Dependendo apenas de acordo do colégio de líderes da Assembleia para ser colocado em votação - o que deve acontecer hoje, antecipa o líder do governo, deputado Frederico Antunes (PP) -, o reajuste do salário mínimo regional enfrentará uma investida do partido Novo, que quer propor a sua extinção. A proposta que tramita no Legislativo reajusta as cinco faixas do salário em 3,4%, e é retroativa a 1 de fevereiro, data-base do piso.

Amparados por um levantamento feito pelo economista da bancada, Bruno Lanzer, segundo o qual o crescimento médio do emprego formal entre 2001 e 2017 foi menor nos cinco estados que adotam piso próprio, os deputados Fábio Ostermann e Giuseppe Riesgo estudam como encaminhar uma proposta para extinguir o piso salarial no Estado, que é superior ao praticado em nível nacional.

O estudo técnico de Lanzer, elaborado com base em dados do Ministério do Trabalho, aponta que em 17 anos - desde que o piso foi instituído - o aumento de postos de trabalho foi de 2,6% no Rio Grande do Sul, e de 4,7% nos estados que não adotam a política do salário mínimo regional.

É com base nesse argumento que os parlamentares apontam o piso regional mais alto que o mínimo nacional como fator que reduz a competitividade do Estado na atração de empresas. "O salário mínimo regional pode parecer uma boa ideia, mas na prática acaba somente elevando uma barreira de entrada no mercado formal e impondo custos adicionais a empresas", entende Ostermann.

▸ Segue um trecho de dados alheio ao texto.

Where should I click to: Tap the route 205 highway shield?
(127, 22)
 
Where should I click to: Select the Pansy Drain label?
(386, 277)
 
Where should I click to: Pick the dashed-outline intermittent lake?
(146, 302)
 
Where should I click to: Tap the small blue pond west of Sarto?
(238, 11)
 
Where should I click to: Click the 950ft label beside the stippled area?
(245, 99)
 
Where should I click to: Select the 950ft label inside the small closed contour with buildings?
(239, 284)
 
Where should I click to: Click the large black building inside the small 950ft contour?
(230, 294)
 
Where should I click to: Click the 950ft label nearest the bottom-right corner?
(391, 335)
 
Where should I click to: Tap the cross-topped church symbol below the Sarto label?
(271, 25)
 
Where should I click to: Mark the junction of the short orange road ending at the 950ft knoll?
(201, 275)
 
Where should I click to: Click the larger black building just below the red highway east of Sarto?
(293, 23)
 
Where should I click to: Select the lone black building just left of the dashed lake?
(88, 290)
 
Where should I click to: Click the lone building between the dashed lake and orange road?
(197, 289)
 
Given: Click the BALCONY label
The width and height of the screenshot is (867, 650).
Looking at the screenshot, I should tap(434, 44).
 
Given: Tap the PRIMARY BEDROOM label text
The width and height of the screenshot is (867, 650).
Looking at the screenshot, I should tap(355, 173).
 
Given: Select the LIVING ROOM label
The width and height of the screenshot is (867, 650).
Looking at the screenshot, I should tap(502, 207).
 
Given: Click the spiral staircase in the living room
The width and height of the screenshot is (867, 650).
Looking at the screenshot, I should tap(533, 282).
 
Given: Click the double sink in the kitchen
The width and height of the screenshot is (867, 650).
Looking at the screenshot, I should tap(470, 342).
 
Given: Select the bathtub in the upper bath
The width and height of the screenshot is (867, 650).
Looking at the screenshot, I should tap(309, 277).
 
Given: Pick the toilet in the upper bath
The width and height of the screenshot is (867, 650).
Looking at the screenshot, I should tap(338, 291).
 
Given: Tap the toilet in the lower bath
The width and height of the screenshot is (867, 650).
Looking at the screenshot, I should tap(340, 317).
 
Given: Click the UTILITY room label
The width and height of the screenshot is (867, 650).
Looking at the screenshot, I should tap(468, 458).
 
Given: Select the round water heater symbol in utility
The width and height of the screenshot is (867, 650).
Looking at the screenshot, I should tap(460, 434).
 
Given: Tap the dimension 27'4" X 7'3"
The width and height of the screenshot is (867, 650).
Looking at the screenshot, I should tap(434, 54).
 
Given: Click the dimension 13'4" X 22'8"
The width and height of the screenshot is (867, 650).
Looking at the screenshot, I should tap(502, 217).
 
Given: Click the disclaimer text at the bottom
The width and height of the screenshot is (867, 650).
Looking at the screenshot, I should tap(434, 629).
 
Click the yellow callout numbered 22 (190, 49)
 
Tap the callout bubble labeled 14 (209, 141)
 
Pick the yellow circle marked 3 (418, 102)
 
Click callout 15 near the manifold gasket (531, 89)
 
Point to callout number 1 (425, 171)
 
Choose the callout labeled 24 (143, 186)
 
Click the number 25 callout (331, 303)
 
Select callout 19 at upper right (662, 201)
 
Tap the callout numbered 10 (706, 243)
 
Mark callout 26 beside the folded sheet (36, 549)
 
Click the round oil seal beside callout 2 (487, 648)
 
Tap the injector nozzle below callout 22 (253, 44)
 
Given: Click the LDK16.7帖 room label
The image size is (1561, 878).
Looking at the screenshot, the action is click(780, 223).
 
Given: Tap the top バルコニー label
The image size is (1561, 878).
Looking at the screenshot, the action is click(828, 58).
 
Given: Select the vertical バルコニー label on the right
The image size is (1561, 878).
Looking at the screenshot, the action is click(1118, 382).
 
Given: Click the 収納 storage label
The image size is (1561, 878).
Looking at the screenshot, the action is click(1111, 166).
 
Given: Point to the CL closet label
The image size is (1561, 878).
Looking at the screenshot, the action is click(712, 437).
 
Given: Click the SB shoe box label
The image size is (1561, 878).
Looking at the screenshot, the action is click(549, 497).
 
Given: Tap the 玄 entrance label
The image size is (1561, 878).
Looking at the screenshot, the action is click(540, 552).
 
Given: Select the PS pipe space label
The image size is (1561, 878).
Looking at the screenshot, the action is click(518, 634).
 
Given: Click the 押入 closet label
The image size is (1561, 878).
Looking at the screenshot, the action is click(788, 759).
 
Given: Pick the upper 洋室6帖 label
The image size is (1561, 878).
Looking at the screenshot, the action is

Os parlamentares do Novo devem protocolar uma emenda de plenário, durante a apreciação da matéria, propondo a extinção do piso a partir do ano que vem. A ideia é que novos contratos de trabalho possam ser estabelecidos com o patamar nacional.

Atualmente, a primeira faixa do mínimo regional, que contempla trabalhadores da agricultura, domésticos, do setor de turismo e da construção civil, dentre outros, é de R$ 1.196,47. Se aprovado o reajuste proposto pelo Executivo, passará para R$ 1.237,15. O salário-mínimo nacional é de R$ 998,00.